13. De rechtbank stelt voorop dat op grond van artikel 4:17, eerste lid, van de Awb het bestuursorgaan, indien een beschikking op een aanvraag niet tijdig wordt gegeven, (van rechtswege) aan de aanvrager een dwangsom verbeurt voor elke dag dat het in gebreke is. Deze bepaling is op grond van artikel 7:14 van de Awb ook van toepassing op het niet tijdig nemen van een beslissing op bezwaar. Op grond van artikel 4:17, zesde lid, van de Awb is geen dwangsom verschuldigd indien het bestuursorgaan onredelijk laat in gebreke is gesteld.
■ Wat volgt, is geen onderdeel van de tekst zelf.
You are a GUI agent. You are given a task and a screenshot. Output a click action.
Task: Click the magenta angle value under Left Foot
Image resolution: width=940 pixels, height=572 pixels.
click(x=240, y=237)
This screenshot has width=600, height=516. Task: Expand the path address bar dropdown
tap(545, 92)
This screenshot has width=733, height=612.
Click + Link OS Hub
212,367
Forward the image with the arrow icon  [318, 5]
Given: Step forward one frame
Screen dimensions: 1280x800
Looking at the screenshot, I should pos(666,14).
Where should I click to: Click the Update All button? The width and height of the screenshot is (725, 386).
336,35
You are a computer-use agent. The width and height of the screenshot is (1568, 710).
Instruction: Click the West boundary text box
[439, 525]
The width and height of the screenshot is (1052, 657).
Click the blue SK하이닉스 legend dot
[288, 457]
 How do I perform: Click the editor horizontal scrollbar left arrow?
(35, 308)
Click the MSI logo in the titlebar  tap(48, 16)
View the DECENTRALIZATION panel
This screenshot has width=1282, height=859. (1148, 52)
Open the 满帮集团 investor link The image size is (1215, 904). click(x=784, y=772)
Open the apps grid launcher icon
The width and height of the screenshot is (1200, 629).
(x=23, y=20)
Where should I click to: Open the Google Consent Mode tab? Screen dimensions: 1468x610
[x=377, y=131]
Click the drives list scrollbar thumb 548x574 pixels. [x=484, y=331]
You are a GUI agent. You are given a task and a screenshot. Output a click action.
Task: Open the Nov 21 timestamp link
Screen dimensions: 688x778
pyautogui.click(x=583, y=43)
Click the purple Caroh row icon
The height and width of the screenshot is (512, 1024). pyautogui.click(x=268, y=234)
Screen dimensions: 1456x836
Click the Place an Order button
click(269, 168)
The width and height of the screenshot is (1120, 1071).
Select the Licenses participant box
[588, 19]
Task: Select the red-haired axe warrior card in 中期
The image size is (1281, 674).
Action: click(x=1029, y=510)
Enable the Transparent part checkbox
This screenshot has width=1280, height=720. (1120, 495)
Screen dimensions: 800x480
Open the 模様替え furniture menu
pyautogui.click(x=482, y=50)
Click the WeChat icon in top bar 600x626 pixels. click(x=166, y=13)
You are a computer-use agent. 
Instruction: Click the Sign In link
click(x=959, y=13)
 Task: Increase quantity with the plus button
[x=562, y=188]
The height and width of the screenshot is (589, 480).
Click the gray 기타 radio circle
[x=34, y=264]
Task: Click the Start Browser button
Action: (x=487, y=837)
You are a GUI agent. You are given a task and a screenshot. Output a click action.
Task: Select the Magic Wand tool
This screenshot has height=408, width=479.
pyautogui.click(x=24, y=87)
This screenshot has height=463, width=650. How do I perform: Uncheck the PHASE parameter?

14. Zoals de rechtbank in de buiten zitting uitspraak heeft overwogen, diende het bestuursorgaan uiterlijk op 24 september 2019 op het bezwaar van eisers te beslissen. De beslissing op bezwaar dateert van 8 juni 2021 en is dus te laat genomen. De rechtbank is met verweerder van oordeel dat niet van rechtswege een dwangsom is verbeurd omdat eisers verweerder onredelijk laat in gebreke hebben gesteld. Tussen het verstrijken van de beslistermijn (op 25 september 2019) en het moment waarop eisers verweerder in gebreke hebben gesteld (op 25 januari 2021) ligt een termijn van één jaar en vier maanden. Weliswaar hebben eisers op 2 december 2019 nog aanvullende gronden in bezwaar ingediend, maar sindsdien heeft het nog steeds langer dan een jaar geduurd voordat een ingebrekestelling is uitgegaan. Niet is gebleken dat eisers in die periode over het uitblijven van een beslissing op hun bezwaar in contact zijn getreden met verweerder. Van een gegronde reden hiervoor is evenmin gebleken.
15. Verweerder heeft op zitting erkend dat de in de buiten zitting uitspraak genoemde termijn waarbinnen op het bezwaar van eisers diende te worden beslist, met drie á vier dagen is overschreden. Verweerder heeft aangegeven dat eisers zich in verband daarmee met verweerder in verbinding kunnen stellen opdat deze een dwangsombedrag kan overmaken.
16. Gezien het voorgaande zal de rechtbank het beroep ongegrond verklaren. Voor een veroordeling in de proceskosten of een vergoeding van het griffierecht is geen aanleiding.